* Document segment *
The Liturgy of the Hours is meant to be prayed in community, the verses of the Psalms going back and forth between the two halves of the choir, one reader and a cantor leading the Psalm recitation. Originally, the LotH was also meant to be sung. For someone who is prayinging the LotH alone, this is good and bad news.

The good news is that since you are doing all the parts yourself it is easy. As long as you keep your ribbons in the right places all systems will be go. The bad news is that until you have witnessed the Benedictine Monks chanting the office, you will never really appreciate mystical beauty of the office.

Btw, did you know that there is a booklet out there that explains how to pray the office? I saw it once in a catalogue for Mother of Our Savior (MOSCompany.com). They also sell St. Anthony Golf Balls embossed with an image of St. Anthony who is widely known as the saint who helps people find lost objects. They are quite possibly the last golf balls you’ll ever need to buy!:rotfl: :rotfl: :rotfl:
 
Here is what I used to help me learn. I only pray morning and evening prayer and use Christian Prayer, but I didn’t take me horribly long to get the basics down, although even now, almost a year later, there are still occasional times when I’m not exactly sure what to do.
 
Ericka:

The Liturgy of the Hours is meant to be prayed in community, the verses of the Psalms going back and forth between the two halves of the choir, one reader and a cantor leading the Psalm recitation. Originally, the LotH was also meant to be sung. For someone who is prayinging the LotH alone, this is good and bad news.

The good news is that since you are doing all the parts yourself it is easy. As long as you keep your ribbons in the right places all systems will be go. The bad news is that until you have witnessed the Benedictine Monks chanting the office, you will never really appreciate mystical beauty of the office.

Btw, did you know that there is a booklet out there that explains how to pray the office? I saw it once in a catalogue for Mother of Our Savior (MOSCompany.com). They also sell St. Anthony Golf Balls embossed with an image of St. Anthony who is widely known as the saint who helps people find lost objects. They are quite possibly the last golf balls you’ll ever need to buy!:rotfl: :rotfl: :rotfl:
I have been wanting to travel to the Trappist Abbey that’s about 60+ miles away to pray with them, but since I don’t have a car right now… pretty close to impossible, but hopefully within the next month or two I’ll have a car and will be able to make regular trips. Also there is a parish about 30 miles away that prays the Morning and Evening Prayer. I only personally know one person who prays LotH, but there are some other people that I don’t know so well that I’ve heard mention the Brevariay or Divine Office and praying them.

* Requirement *
Condense the paragraph of the post on the Liturgy of the Hours that begins "I have been wanting to travel" into a short bulleted list that keeps its main facts.

* Available data *
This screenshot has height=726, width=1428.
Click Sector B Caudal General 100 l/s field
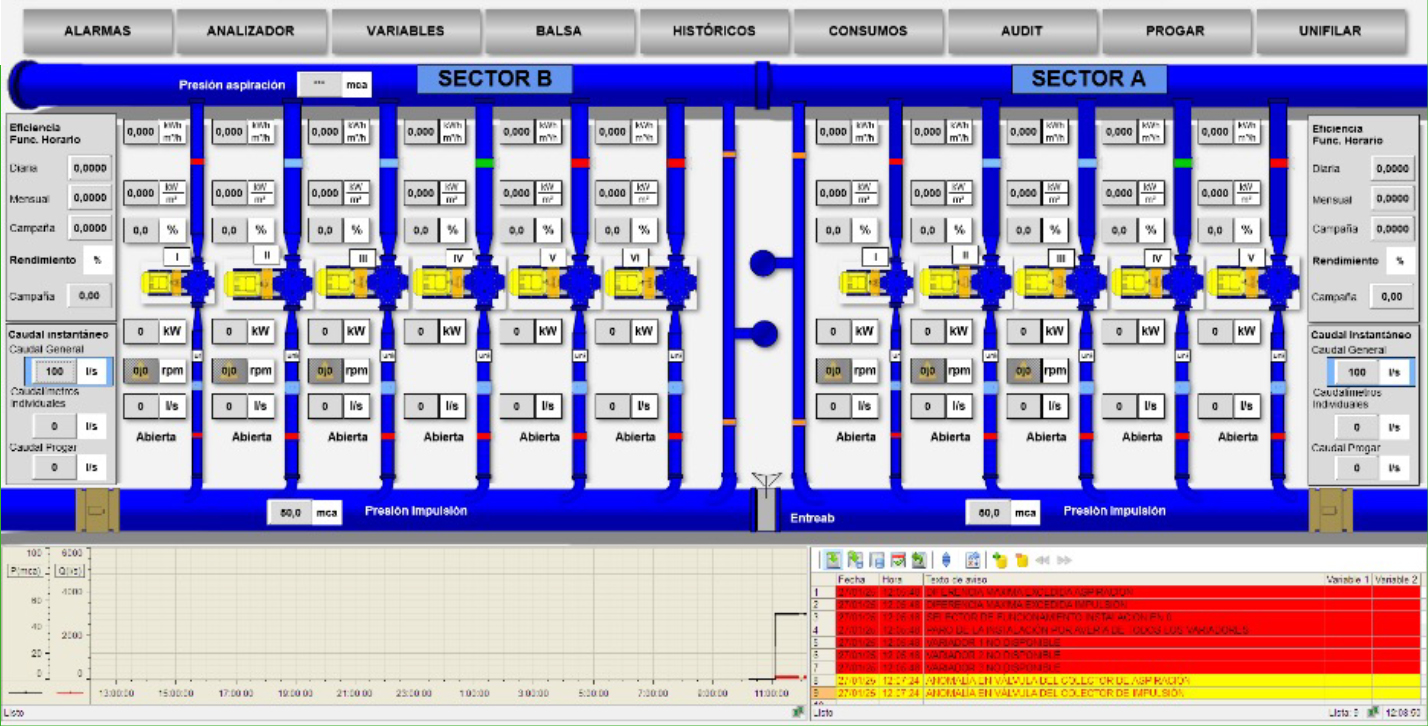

* Result for this exercise *
- The writer wants to pray with the monks at a Trappist Abbey about 60+ miles away.
- Without a car, that is nearly impossible for now. The writer hopes to have a car within a month or two and make regular trips.
- A parish about 30 miles away prays Morning and Evening Prayer.
- The writer personally knows only one person who prays the Liturgy of the Hours. The writer has also heard some less familiar people mention praying the Divine Office.